Pour le DG de CFC, la normalisation fiscale exigée par Bruxelles n'altérera en rien l'attractivité de la place financière casablancaise. La force de la place réside dans sa proposition de valeur. Explications.
Par A.E Casablanca Finance City - Saïd Ibrahimi minimise la question fiscale Comme à l'accoutumée à pareille période de l'année, le management de Casablanca Finance City (CFC) donne rendez-vous à la presse pour présenter le bilan annuel de son activité. C'est évidemment l'épineuse question fiscale qui a dominé les débats, la place casablancaise étant, comme chacun le sait, dans le collimateur de l'Union européenne, et plus particulièrement de Pierre Moscovici, le monsieur fiscalité de la Commission de Bruxelles. Souvenez-vous. Le 3 mai dernier, à l'occasion de l'ouverture des troisièmes Assises de la fiscalité, et devant un parterre d'officiels marocains, le commissaire européen prononçait un discours dans lequel il pressait les autorités marocaines de «normaliser» certains régimes fiscaux jugés «dommageables» pour Bruxelles. Dans la ligne de mire des Européens, les zones franches et Casablanca Finance City. En clair, le Maroc est invité à réduire les avantages fiscaux offerts par ces entités. Un message reçu 5/5 par Rabat, qui s'est engagé à répondre positivement à cette «demande». La normalisation du régime préférentiel de CFC figure même dans le peloton de tête des recommandations émises par le ministère des Finances à l'issue des Assises. Depuis lors, beaucoup de choses ont été dites sur cet épisode. Mais, l'avis du principal intéressé, Said Ibrahimi, Directeur général de CFC, manquait toujours à l'appel. C'est désormais chose faite, puisqu'il a eu tout le loisir, devant la presse, de s'exprimer sur le sujet et, surtout, de distiller quelques messages importants sur l'avenir de la jeune place financière. Une place qui monte, se taillant rapidement une solide réputation au niveau mondial et qui, visiblement, dérange de l'autre côté de la Méditerranée.
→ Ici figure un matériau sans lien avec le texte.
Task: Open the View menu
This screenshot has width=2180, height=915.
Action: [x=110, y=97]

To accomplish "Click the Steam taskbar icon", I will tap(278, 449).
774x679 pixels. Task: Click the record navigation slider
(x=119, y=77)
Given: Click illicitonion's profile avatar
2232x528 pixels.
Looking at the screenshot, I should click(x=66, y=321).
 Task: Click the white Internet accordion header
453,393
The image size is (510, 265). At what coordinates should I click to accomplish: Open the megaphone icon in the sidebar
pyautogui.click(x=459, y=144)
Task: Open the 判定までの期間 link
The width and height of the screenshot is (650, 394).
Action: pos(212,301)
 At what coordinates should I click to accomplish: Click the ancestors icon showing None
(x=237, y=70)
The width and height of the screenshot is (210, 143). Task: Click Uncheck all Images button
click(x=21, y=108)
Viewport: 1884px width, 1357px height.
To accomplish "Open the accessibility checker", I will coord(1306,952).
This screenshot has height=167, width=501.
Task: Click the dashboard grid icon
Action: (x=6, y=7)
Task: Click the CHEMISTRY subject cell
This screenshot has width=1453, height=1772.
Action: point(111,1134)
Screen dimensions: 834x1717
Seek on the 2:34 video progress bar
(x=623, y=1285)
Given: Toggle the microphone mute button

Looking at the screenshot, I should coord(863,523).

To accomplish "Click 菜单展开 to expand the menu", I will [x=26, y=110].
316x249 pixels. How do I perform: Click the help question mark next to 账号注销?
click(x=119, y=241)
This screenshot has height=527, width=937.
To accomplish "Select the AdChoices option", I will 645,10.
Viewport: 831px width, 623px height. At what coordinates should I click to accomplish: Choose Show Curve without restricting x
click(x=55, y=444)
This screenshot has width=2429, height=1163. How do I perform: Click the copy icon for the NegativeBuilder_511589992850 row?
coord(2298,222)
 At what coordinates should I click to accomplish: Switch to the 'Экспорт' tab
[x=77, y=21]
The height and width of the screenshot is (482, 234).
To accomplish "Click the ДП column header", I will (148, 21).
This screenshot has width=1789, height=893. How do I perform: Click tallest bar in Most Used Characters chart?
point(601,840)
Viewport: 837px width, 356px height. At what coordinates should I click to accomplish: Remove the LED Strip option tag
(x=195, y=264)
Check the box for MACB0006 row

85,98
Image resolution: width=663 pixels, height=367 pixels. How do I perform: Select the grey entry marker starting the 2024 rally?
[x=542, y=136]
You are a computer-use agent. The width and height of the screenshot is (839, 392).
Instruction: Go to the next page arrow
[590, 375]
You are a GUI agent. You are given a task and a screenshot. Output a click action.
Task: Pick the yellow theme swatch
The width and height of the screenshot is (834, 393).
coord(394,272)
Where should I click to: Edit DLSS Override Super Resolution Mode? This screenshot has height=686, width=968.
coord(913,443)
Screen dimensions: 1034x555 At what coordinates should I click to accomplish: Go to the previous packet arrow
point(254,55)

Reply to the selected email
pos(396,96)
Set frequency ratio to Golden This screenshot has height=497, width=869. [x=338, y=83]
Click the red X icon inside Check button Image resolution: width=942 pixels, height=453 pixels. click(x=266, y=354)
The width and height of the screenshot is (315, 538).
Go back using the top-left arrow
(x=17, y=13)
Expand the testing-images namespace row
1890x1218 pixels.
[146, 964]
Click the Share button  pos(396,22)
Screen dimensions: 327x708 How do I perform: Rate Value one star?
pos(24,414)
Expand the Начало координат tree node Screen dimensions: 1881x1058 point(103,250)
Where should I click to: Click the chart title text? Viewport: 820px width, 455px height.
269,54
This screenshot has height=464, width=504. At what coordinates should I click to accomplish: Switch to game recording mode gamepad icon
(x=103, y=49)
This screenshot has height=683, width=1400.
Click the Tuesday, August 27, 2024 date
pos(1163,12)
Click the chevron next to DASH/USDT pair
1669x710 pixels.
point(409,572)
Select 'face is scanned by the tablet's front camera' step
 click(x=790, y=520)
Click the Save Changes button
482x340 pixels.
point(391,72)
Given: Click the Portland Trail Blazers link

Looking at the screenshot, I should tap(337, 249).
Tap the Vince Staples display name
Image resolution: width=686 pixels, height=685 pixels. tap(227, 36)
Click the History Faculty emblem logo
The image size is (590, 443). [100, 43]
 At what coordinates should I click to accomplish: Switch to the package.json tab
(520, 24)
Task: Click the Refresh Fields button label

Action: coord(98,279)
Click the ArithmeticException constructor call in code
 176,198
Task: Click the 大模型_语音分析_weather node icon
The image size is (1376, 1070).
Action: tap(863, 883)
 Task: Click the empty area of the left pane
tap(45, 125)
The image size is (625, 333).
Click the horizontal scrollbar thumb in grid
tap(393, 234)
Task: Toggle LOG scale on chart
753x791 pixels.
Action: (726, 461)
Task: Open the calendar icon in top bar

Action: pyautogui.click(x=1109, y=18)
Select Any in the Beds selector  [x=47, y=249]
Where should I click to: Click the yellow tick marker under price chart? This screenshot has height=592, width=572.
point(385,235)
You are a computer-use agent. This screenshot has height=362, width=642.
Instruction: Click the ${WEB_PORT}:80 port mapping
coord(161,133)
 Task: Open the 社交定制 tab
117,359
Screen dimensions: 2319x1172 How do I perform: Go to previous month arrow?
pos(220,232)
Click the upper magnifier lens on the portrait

Casablanca Finance City - Paradis fiscal ? Le premier message est d'ordre sémantique. Il concerne le choix des mots. Said Ibrahimi est catégorique : «Non, CFC n'est pas un paradis fiscal», a-t-il martelé. Un paradis fiscal se caractérise par 3 éléments : 0 transparence, 0 substance, 0 fiscalité. CFC ne coche aucune de ces cases. «Nos entreprises membres ne sont pas déconnectées de l'économie nationale. Elles recrutent, ont accès au marché marocain, créent de la valeur ajoutée, etc. En 2018, les sociétés labellisées CFC ont généré un chiffre d'affaires de 5,8 Mds de DH et ont contribué fiscalement pour 800 MDH. Tout est transparent, disponible à la DGI, au SGG», argumente-t-il. Et de prévenir : «Attention aux fausses informations qui peuvent nuire à la réputation du pays». CFC n'est donc pas un paradis fiscal. Ce n'est d'ailleurs pas ce que lui reproche la Commission européenne. Ce que Bruxelles juge «dommageables» dans le régime fiscal de CFC, ce sont deux points bien précis : le calcul de la base d'imposition des sièges régionaux, d'une part, et le différentiel de taux entre l'IS à l'export et l'IS local, d'autre part. Dans le premier cas, l'UE veut une fiscalité uniquement basée sur le résultat. «Tant mieux», lance Ibrahimi. Dans le deuxième, Bruxelles veut une convergence entre les deux taux d'IS (pour les entreprises CFC le taux d'IS à l'export est de 8,5% après 5 années d'exonération). Le gouvernement marocain s'est d'ores et déjà engagé à répondre à cette exigence. «La loi-cadre, qui sera élaborée durant les prochaines semaines, fixera un taux cible à atteindre d'ici 2024», expliquait lors des Assises de la fiscalité le ministre des Finances, Mohamed Benchaâboun. Un taux cible qu'Ibrahimi dit ne pas connaître pour le moment.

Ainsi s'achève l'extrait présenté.